>> START Data for the task
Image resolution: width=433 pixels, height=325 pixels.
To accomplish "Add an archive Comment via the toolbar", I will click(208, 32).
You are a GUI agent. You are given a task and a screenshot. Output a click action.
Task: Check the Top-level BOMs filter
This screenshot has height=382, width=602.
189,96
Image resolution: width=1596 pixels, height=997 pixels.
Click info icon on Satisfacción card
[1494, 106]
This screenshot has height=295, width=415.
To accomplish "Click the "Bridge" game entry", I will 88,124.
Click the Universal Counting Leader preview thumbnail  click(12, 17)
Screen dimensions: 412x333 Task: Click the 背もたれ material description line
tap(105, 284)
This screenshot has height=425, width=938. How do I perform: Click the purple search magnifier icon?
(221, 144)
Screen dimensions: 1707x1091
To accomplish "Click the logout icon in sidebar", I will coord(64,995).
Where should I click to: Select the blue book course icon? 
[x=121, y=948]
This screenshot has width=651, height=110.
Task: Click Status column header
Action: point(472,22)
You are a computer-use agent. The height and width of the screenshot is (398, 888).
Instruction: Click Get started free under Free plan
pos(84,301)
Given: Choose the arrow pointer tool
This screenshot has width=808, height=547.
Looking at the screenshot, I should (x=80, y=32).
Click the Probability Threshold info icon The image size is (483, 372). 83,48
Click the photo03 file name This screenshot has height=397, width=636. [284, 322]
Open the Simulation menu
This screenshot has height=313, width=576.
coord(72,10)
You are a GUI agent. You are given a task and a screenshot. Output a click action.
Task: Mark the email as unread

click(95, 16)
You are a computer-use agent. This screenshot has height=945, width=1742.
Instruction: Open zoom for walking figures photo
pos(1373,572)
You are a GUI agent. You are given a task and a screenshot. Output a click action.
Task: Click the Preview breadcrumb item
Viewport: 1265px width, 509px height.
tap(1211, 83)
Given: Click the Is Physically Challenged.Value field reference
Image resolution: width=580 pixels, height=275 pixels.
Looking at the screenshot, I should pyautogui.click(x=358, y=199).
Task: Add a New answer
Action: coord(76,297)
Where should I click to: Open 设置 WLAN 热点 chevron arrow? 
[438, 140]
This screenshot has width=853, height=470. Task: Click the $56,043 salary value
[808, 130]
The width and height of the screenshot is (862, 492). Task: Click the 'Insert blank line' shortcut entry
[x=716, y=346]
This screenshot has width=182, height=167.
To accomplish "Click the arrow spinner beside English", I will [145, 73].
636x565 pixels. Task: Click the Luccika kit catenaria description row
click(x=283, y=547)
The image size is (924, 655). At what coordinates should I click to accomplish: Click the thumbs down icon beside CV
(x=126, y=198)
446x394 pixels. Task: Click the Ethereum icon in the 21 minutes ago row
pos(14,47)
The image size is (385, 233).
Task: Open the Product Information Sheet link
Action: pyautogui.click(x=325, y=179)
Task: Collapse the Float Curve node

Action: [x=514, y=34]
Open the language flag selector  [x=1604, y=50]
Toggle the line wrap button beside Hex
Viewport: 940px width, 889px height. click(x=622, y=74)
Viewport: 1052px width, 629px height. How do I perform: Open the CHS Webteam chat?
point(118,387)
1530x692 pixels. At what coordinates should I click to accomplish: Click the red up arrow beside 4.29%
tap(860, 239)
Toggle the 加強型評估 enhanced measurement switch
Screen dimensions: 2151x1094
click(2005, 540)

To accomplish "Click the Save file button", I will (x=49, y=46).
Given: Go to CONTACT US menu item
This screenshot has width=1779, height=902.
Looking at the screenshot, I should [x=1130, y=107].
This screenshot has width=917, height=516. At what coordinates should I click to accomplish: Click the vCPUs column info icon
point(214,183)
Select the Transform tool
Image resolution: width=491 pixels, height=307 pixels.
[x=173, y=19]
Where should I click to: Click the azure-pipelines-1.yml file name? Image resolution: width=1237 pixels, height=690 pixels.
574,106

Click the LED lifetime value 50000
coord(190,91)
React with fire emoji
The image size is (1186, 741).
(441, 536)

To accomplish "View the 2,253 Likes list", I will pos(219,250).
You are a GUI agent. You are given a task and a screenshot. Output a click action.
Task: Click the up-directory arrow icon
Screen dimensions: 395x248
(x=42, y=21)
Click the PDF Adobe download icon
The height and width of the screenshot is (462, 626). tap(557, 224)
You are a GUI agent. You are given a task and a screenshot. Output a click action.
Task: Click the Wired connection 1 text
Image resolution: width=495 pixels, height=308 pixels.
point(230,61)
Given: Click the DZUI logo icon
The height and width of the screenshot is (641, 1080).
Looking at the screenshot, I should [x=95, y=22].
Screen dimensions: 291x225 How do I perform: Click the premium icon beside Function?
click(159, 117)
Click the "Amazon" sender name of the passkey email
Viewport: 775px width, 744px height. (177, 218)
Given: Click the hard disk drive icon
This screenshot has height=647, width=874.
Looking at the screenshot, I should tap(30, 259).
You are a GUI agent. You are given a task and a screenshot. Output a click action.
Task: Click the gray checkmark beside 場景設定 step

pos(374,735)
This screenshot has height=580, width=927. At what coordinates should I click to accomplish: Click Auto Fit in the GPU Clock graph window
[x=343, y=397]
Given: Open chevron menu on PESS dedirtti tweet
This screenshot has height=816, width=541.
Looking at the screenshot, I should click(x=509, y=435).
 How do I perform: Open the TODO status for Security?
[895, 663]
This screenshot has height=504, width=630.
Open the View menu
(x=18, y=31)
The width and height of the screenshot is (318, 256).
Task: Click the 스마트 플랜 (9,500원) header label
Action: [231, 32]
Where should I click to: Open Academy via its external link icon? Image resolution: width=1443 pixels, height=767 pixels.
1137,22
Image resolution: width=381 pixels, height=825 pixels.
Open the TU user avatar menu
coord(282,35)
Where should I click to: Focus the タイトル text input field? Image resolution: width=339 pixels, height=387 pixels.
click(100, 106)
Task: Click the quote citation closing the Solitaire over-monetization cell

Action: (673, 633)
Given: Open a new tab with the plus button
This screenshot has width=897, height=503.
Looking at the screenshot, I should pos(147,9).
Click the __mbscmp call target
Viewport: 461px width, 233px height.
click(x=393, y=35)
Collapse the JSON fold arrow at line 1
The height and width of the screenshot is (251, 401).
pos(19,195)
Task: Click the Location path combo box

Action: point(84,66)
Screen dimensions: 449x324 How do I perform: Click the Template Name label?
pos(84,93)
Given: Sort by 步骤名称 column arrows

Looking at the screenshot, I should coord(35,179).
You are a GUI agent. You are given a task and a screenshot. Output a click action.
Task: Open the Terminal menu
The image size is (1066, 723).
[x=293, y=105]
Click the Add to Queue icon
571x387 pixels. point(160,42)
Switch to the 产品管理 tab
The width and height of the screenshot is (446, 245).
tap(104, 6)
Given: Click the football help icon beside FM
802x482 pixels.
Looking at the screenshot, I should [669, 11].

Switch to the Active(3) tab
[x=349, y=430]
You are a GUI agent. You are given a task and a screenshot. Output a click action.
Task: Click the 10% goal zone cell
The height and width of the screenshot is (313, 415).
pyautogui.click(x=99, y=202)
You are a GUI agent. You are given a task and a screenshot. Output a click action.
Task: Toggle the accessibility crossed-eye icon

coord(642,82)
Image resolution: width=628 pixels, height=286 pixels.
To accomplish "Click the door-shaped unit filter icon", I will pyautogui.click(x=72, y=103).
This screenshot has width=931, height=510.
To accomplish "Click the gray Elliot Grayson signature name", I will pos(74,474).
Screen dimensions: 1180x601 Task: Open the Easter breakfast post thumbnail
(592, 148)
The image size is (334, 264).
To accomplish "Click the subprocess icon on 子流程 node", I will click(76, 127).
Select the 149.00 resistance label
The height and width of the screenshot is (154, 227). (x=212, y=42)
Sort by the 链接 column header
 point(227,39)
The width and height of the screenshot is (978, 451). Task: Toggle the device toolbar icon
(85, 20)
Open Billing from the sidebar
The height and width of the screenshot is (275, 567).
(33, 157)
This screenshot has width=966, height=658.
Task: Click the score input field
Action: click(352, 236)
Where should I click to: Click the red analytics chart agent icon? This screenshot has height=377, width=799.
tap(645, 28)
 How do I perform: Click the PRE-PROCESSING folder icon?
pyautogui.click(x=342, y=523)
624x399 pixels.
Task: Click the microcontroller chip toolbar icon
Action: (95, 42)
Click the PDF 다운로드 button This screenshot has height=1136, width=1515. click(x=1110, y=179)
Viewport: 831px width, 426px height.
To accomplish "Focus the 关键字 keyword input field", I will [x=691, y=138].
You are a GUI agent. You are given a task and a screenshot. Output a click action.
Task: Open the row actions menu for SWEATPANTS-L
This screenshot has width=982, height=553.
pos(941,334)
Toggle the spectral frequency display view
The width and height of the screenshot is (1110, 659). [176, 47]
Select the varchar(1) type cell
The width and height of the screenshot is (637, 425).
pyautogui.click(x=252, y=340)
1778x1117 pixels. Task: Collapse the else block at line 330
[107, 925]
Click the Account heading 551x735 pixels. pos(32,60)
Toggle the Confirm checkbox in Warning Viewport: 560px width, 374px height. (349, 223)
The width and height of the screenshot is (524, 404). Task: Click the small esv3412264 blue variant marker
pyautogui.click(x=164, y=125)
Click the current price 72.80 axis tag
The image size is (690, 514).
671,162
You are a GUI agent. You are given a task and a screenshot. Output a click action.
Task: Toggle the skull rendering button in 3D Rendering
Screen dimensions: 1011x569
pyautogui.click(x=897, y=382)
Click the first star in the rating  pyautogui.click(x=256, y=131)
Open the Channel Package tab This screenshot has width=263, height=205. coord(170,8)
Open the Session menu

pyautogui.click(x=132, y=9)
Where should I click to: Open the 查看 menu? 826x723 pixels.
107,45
>> END Data for the task
- Given task -
Retype the records from the line with "The image size is (924, 655)." to the line with "will (x=49, y=46).", both included, without changing a character.

- Task output -
The image size is (924, 655). At what coordinates should I click to accomplish: Click the thumbs down icon beside CV
(x=126, y=198)
446x394 pixels. Task: Click the Ethereum icon in the 21 minutes ago row
pos(14,47)
The image size is (385, 233).
Task: Open the Product Information Sheet link
Action: pyautogui.click(x=325, y=179)
Task: Collapse the Float Curve node

Action: [x=514, y=34]
Open the language flag selector  [x=1604, y=50]
Toggle the line wrap button beside Hex
Viewport: 940px width, 889px height. click(x=622, y=74)
Viewport: 1052px width, 629px height. How do I perform: Open the CHS Webteam chat?
point(118,387)
1530x692 pixels. At what coordinates should I click to accomplish: Click the red up arrow beside 4.29%
tap(860, 239)
Toggle the 加強型評估 enhanced measurement switch
Screen dimensions: 2151x1094
click(2005, 540)

To accomplish "Click the Save file button", I will (x=49, y=46).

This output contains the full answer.